* **PROBLEM REQUIREMENTS**:
Update the bind10 profiling message. Copy it out starting at the words "Mon Jan 24 12:30:07" and stopping after "and networking stuff.", with each "kernel" changed to "kernel space".

[bind10-dev] Profiling & performance sugestions

Mon Jan 24 12:30:07 UTC 2011

Michal,

On Sun, 2011-01-23 at 20:25 +0100, Michal 'vorner' Vaner wrote:
> First, I mentioned the system spent a lot of time in kernel. It turned out most
> of the time accounted for kernel were caused by dnsperf, not bind10. Approx. 12%
> of time bind10 is running is in kernel (eg. kernel handling bind10's requests),
> must of them are some mine enabled debug functions and networking stuff.
> Therefore we probably don't have any chance of getting that better (we need to
> receive and send the packets and I guess asio does some kind of epoll or other
> higher-performance think by itself).

Good to know. :)

> I have no clue what the ZNK3isc… function is. I didn't find it in our code
> (OutputBuffer does not seem to have a clone method). Does anyone idea what it
> might be? Because we spend quarter of the time in it. From the name I would
> guess it is copying of some buffer, but I guess we don't need it, it would be
> nice to get rid of it completely.

$ echo _ZNK3isc3dns12OutputBufferixEm | c++filt -n
isc::dns::OutputBuffer::operator[](unsigned long) const

There you go. :)

> The Name::compare is called mostly from the RBTree (I found this out before the
> F2F) and is slow because of cache misses (it contains nearly 80% of cache misses
> in the program). This is taken from the function, first two columns are cache
> misses, second two are cache hits.
> 
>    429  1.6208  1185  0.2135   :    while (l > 0) {
>                                :        --l;
>                                :        --l1;
>                                :        --l2;
>      5  0.0189  1486  0.2678   :        size_t pos1 = offsets_[l1];
>   3937 14.8746  1039  0.1872   :        size_t pos2 = other.offsets_[l2];
>     11  0.0416  8942  1.6114   :        unsigned int count1 = ndata_[pos1++];
>   5475 20.6854   863  0.1555   :        unsigned int count2 = other.ndata_[pos2++];
>                                :
>                                :        // We don't support any extended label types including now-obsolete
>                                :        // bitstring labels.

* **AVAILABLE DATA**:
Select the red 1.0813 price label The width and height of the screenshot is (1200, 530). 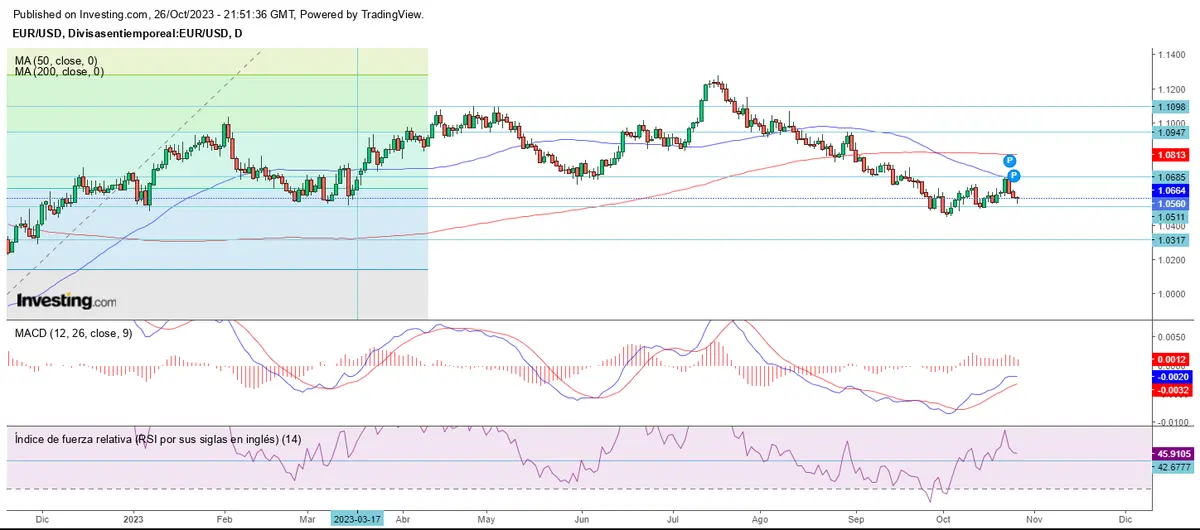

* **RESULT FOR THIS TASK**:
Mon Jan 24 12:30:07 UTC 2011

Michal,

On Sun, 2011-01-23 at 20:25 +0100, Michal 'vorner' Vaner wrote:
> First, I mentioned the system spent a lot of time in kernel space. It turned out most
> of the time accounted for kernel space were caused by dnsperf, not bind10. Approx. 12%
> of time bind10 is running is in kernel space (eg. kernel space handling bind10's requests),
> must of them are some mine enabled debug functions and networking stuff.